5.1. Ingevolge artikel 2, twaalfde lid, aanhef en onder a, van bijlage II bij het Besluit omgevingsrecht (hierna: het Bor) is een omgevingsvergunning voor activiteiten als bedoeld in artikel 2.1, eerste lid, onder a en c, van de Wabo niet vereist indien deze activiteiten betrekking hebben op een erf- of perceelafscheiding niet hoger dan één meter.
5.2. Anders dan [wederpartij] betoogt, behoeft in beroep tegen het besluit van 1 augustus 2012 er niet vanuit te worden gegaan dat het bouwplan niet kan worden gesplitst, nu de rechtbank daarover in de uitspraak van 12 juni 2012 geen oordeel heeft gegeven.

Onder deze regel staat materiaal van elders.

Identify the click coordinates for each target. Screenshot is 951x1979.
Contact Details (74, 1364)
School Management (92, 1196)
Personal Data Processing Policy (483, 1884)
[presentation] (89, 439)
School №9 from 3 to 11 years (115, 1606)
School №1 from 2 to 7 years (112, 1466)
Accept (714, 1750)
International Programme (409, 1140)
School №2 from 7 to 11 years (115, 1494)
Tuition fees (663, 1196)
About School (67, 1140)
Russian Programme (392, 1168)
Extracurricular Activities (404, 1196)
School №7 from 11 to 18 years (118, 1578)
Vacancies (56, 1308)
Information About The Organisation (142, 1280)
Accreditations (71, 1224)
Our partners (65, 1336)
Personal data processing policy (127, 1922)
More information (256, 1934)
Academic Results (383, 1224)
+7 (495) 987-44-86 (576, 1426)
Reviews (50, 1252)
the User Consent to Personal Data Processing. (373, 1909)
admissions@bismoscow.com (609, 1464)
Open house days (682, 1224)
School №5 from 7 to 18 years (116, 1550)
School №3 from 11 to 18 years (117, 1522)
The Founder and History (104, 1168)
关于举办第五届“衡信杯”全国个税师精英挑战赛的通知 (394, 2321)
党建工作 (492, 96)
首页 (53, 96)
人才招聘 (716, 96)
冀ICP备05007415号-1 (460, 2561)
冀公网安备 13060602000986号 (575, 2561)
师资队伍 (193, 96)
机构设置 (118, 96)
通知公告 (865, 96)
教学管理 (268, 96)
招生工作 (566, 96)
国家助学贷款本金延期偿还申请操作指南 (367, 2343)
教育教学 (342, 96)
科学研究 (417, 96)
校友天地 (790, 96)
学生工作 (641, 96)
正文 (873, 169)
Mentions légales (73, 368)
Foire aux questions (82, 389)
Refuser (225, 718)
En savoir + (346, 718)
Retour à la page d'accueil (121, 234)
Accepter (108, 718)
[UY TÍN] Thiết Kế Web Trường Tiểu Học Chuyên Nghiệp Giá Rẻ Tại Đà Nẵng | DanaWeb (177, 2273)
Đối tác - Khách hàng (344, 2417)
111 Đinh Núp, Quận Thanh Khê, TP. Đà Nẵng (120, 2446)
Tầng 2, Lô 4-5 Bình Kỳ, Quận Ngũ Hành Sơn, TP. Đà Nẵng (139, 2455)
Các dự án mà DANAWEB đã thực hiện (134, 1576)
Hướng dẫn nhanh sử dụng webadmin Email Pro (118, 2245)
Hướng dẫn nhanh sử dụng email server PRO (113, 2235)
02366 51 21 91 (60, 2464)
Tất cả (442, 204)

Zoals de Afdeling eerder heeft overwogen (uitspraak van 6 maart 2013 in zaak nr. 201204249/1/A1; www.raadvanstate.nl), is splitsing van een bouwplan dat uit verschillende onderdelen bestaat, waaronder mogelijk op zichzelf beschouwd niet-vergunningplichtige onderdelen, in beginsel niet mogelijk. Het bouwplan dient als één geheel te worden beschouwd. Een bouwplan kan alleen worden gesplitst indien het bestaat uit onderdelen die in functioneel en bouwkundig opzicht van elkaar kunnen worden onderscheiden. In het onderhavige geval zijn de schuttingen op verschillende delen van het perceel gerealiseerd. Deze schuttingen bestaan uit meerdere panelen die onderling in hoogte verschillen. Onder die omstandigheden vormen de schuttingen geen bouwkundig en functioneel geheel en kan het bouwplan worden gesplitst in een vergunningplichtig en niet-vergunningplichtig deel. Het college heeft terecht het standpunt ingenomen dat de schuttingen die niet hoger zijn dan één meter op grond van artikel 2, twaalfde lid, aanhef en onder a, van bijlage II van het Bor omgevingsvergunningvrij mogen worden opgericht.
6. Het beroep is ongegrond.
7. Voor een proceskostenveroordeling bestaat geen aanleiding.
De Afdeling bestuursrechtspraak van de Raad van State:
verklaart het beroep van [wederpartij A] en [wederpartij B] tegen het besluit van het college van burgemeester en wethouders van Heerenveen van 1 augustus 2012, kenmerk 12.3004349, ongegrond.
Aldus vastgesteld door mr. H. Troostwijk, lid van de enkelvoudige kamer, in tegenwoordigheid van mr. R.G.P. Oudenaller, ambtenaar van staat.